-- start --
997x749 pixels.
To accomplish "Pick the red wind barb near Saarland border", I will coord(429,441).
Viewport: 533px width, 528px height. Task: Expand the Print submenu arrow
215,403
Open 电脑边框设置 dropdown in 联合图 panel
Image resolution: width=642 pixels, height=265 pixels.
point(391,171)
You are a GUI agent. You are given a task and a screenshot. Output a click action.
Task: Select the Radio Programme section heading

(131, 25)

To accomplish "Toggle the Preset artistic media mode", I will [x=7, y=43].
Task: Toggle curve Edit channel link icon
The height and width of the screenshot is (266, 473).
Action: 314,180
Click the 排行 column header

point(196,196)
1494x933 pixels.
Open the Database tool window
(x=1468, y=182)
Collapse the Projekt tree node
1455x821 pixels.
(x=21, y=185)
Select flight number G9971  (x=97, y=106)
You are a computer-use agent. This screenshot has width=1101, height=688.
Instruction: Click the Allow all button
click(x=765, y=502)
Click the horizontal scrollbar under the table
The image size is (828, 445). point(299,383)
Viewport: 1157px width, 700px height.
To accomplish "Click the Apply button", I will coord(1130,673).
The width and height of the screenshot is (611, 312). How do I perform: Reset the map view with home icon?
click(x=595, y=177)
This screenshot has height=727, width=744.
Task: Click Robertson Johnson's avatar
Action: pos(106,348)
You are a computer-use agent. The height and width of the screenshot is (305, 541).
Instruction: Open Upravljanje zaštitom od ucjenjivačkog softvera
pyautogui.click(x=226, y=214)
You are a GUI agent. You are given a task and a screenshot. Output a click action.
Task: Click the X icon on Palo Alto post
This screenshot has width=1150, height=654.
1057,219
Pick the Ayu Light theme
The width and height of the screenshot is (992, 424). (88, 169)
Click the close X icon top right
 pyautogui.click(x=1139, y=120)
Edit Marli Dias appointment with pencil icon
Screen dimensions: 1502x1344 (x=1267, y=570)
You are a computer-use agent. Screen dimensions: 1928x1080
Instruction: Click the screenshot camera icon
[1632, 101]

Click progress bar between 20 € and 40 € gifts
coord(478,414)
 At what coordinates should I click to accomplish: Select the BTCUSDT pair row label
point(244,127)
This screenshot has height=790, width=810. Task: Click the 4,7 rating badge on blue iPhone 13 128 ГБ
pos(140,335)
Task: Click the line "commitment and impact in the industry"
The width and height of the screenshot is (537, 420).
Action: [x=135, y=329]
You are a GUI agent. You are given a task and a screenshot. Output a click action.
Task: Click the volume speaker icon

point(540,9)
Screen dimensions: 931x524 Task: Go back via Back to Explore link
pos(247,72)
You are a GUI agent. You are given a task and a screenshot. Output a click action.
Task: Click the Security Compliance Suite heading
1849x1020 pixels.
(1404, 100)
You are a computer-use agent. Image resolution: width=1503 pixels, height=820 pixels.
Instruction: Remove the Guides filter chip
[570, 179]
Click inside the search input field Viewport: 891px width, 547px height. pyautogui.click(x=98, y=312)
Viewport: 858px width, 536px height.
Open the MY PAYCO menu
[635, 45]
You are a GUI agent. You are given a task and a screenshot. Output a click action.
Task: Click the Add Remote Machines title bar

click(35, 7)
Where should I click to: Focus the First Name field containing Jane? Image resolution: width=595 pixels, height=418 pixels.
-- end --
Please recast every line of the records as a JSON list of strings, one string per line, leaving out blank lines.

◆ **Reply**
[
  "997x749 pixels.",
  "To accomplish \"Pick the red wind barb near Saarland border\", I will coord(429,441).",
  "Viewport: 533px width, 528px height. Task: Expand the Print submenu arrow",
  "215,403",
  "Open 电脑边框设置 dropdown in 联合图 panel",
  "Image resolution: width=642 pixels, height=265 pixels.",
  "point(391,171)",
  "You are a GUI agent. You are given a task and a screenshot. Output a click action.",
  "Task: Select the Radio Programme section heading",
  "(131, 25)",
  "To accomplish \"Toggle the Preset artistic media mode\", I will [x=7, y=43].",
  "Task: Toggle curve Edit channel link icon",
  "The height and width of the screenshot is (266, 473).",
  "Action: 314,180",
  "Click the 排行 column header",
  "point(196,196)",
  "1494x933 pixels.",
  "Open the Database tool window",
  "(x=1468, y=182)",
  "Collapse the Projekt tree node",
  "1455x821 pixels.",
  "(x=21, y=185)",
  "Select flight number G9971  (x=97, y=106)",
  "You are a computer-use agent. This screenshot has width=1101, height=688.",
  "Instruction: Click the Allow all button",
  "click(x=765, y=502)",
  "Click the horizontal scrollbar under the table",
  "The image size is (828, 445). point(299,383)",
  "Viewport: 1157px width, 700px height.",
  "To accomplish \"Click the Apply button\", I will coord(1130,673).",
  "The width and height of the screenshot is (611, 312). How do I perform: Reset the map view with home icon?",
  "click(x=595, y=177)",
  "This screenshot has height=727, width=744.",
  "Task: Click Robertson Johnson's avatar",
  "Action: pos(106,348)",
  "You are a computer-use agent. The height and width of the screenshot is (305, 541).",
  "Instruction: Open Upravljanje zaštitom od ucjenjivačkog softvera",
  "pyautogui.click(x=226, y=214)",
  "You are a GUI agent. You are given a task and a screenshot. Output a click action.",
  "Task: Click the X icon on Palo Alto post",
  "This screenshot has width=1150, height=654.",
  "1057,219",
  "Pick the Ayu Light theme",
  "The width and height of the screenshot is (992, 424). (88, 169)",
  "Click the close X icon top right",
  " pyautogui.click(x=1139, y=120)",
  "Edit Marli Dias appointment with pencil icon",
  "Screen dimensions: 1502x1344 (x=1267, y=570)",
  "You are a computer-use agent. Screen dimensions: 1928x1080",
  "Instruction: Click the screenshot camera icon",
  "[1632, 101]",
  "Click progress bar between 20 € and 40 € gifts",
  "coord(478,414)",
  " At what coordinates should I click to accomplish: Select the BTCUSDT pair row label",
  "point(244,127)",
  "This screenshot has height=790, width=810. Task: Click the 4,7 rating badge on blue iPhone 13 128 ГБ",
  "pos(140,335)",
  "Task: Click the line \"commitment and impact in the industry\"",
  "The width and height of the screenshot is (537, 420).",
  "Action: [x=135, y=329]",
  "You are a GUI agent. You are given a task and a screenshot. Output a click action.",
  "Task: Click the volume speaker icon",
  "point(540,9)",
  "Screen dimensions: 931x524 Task: Go back via Back to Explore link",
  "pos(247,72)",
  "You are a GUI agent. You are given a task and a screenshot. Output a click action.",
  "Task: Click the Security Compliance Suite heading",
  "1849x1020 pixels.",
  "(1404, 100)",
  "You are a computer-use agent. Image resolution: width=1503 pixels, height=820 pixels.",
  "Instruction: Remove the Guides filter chip",
  "[570, 179]",
  "Click inside the search input field Viewport: 891px width, 547px height. pyautogui.click(x=98, y=312)",
  "Viewport: 858px width, 536px height.",
  "Open the MY PAYCO menu",
  "[635, 45]",
  "You are a GUI agent. You are given a task and a screenshot. Output a click action.",
  "Task: Click the Add Remote Machines title bar",
  "click(35, 7)",
  "Where should I click to: Focus the First Name field containing Jane? Image resolution: width=595 pixels, height=418 pixels."
]